Concurrency
Threads, synchronized, locks, ExecutorService, CompletableFuture, virtual threads
Java concurrency is both powerful and notoriously difficult to get right. From low-level synchronized blocks to high-level CompletableFuture pipelines and Java 21's virtual threads, the platform offers a layered concurrency model. Understanding the memory model, happens-before relationships, and when to use which abstraction separates senior Java engineers from juniors.
Key Points
- Thread lifecycle: NEW → RUNNABLE → BLOCKED/WAITING/TIMED_WAITING → TERMINATED
- synchronized method/block: acquires the object's intrinsic lock — only one thread at a time, but no timeout or fairness
- volatile: ensures visibility (prevents CPU caching) but NOT atomicity — volatile int i; i++ is still not thread-safe
- ReentrantLock: explicit lock with tryLock(timeout), lockInterruptibly(), and optional fairness — always unlock in finally
- AtomicInteger / AtomicReference: lock-free CAS (compare-and-swap) operations — faster than synchronized for single variables
- ExecutorService: thread pool abstraction — Executors.newFixedThreadPool(n), newCachedThreadPool(), newScheduledThreadPool(n)

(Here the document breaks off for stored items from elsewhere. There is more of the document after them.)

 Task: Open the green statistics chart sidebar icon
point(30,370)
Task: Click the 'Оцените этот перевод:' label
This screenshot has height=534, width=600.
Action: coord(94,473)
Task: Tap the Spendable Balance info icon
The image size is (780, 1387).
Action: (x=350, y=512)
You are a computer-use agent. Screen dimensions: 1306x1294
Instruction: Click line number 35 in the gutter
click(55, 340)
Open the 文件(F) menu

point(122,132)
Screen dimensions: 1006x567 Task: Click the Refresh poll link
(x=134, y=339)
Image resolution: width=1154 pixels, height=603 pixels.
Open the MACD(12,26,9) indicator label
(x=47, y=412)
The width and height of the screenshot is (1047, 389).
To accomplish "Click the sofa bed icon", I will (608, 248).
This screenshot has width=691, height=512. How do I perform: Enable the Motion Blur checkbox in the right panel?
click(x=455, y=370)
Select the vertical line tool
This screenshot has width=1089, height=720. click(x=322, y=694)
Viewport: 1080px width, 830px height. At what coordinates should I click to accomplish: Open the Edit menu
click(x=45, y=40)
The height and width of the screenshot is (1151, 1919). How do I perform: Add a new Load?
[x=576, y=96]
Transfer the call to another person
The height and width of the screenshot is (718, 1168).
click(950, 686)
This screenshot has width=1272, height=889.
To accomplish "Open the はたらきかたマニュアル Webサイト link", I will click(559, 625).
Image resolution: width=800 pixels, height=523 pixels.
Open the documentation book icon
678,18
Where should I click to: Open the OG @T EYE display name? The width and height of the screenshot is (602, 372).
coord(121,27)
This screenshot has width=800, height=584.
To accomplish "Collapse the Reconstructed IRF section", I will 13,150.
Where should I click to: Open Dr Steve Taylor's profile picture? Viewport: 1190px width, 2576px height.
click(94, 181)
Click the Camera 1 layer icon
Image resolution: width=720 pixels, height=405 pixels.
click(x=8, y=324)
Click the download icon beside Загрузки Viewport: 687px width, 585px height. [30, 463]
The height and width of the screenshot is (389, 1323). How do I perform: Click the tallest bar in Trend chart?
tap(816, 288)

- CompletableFuture (Java 8): async pipeline with thenApply, thenCompose, thenCombine, exceptionally, allOf, anyOf
- Virtual Threads (Java 21): lightweight threads managed by the JVM, not the OS — create millions without exhausting memory; perfect for I/O-bound work
- Java Memory Model (JMM): defines happens-before — a write to a volatile variable HB a subsequent read; monitor unlock HB subsequent lock
| Mechanism | Use case | Timeout? | Fairness? | Overhead |
|---|---|---|---|---|
| synchronized | Simple mutual exclusion | No | No | Low |
| ReentrantLock | Timed/interruptible lock | Yes | Optional | Low |
| ReadWriteLock | Many readers, few writers | Yes | Optional | Low |
| AtomicXxx | Single variable, lock-free | N/A | N/A | Very low |
| ExecutorService | Thread pool task submission | N/A | N/A | Medium |
| CompletableFuture | Async pipeline composition | N/A | N/A | Low |
| Virtual Thread (J21) | Millions of I/O tasks | N/A | N/A | Very low |
Java concurrency: ReentrantLock, CompletableFuture pipeline, Java 21 Structured Concurrency and Virtual Threads
// ReentrantLock — always unlock in finally
private final ReentrantLock lock = new ReentrantLock();
public void transfer(Account to, int amount) {
lock.lock();
try { balance -= amount; to.balance += amount; }
finally { lock.unlock(); }
}
// CompletableFuture pipeline
CompletableFuture<String> result = CompletableFuture
.supplyAsync(() -> fetchUser(id)) // runs in ForkJoinPool
.thenApply(user -> enrichWithOrders(user)) // transform
.thenCompose(u -> CompletableFuture.supplyAsync(() -> notifyEmail(u)))
.exceptionally(ex -> "default"); // fallback
// Combine two futures
CompletableFuture<UserData> data = CompletableFuture.allOf(futureA, futureB)
.thenApply(v -> merge(futureA.join(), futureB.join()));
// Java 21 Virtual Threads — structured concurrency
try (var scope = new StructuredTaskScope.ShutdownOnFailure()) {
Future<User> user = scope.fork(() -> fetchUser(id));
Future<Orders> orders = scope.fork(() -> fetchOrders(id));
scope.join().throwIfFailed();
return new Page(user.resultNow(), orders.resultNow());
}
// Virtual thread executor — drop-in for thread-per-request
try (var exec = Executors.newVirtualThreadPerTaskExecutor()) {
IntStream.range(0, 100_000).forEach(i ->
exec.submit(() -> handleRequest(i))
);
}Real-World Example
Before virtual threads, a typical web server with a 200-thread pool could handle 200 concurrent requests. With virtual threads, the same server handles 100,000+ because I/O blocking unmounts the virtual thread from the carrier OS thread, freeing it for another task. Spring Boot 3.2+ and Tomcat 10 automatically use virtual threads when running on Java 21 — zero code changes needed.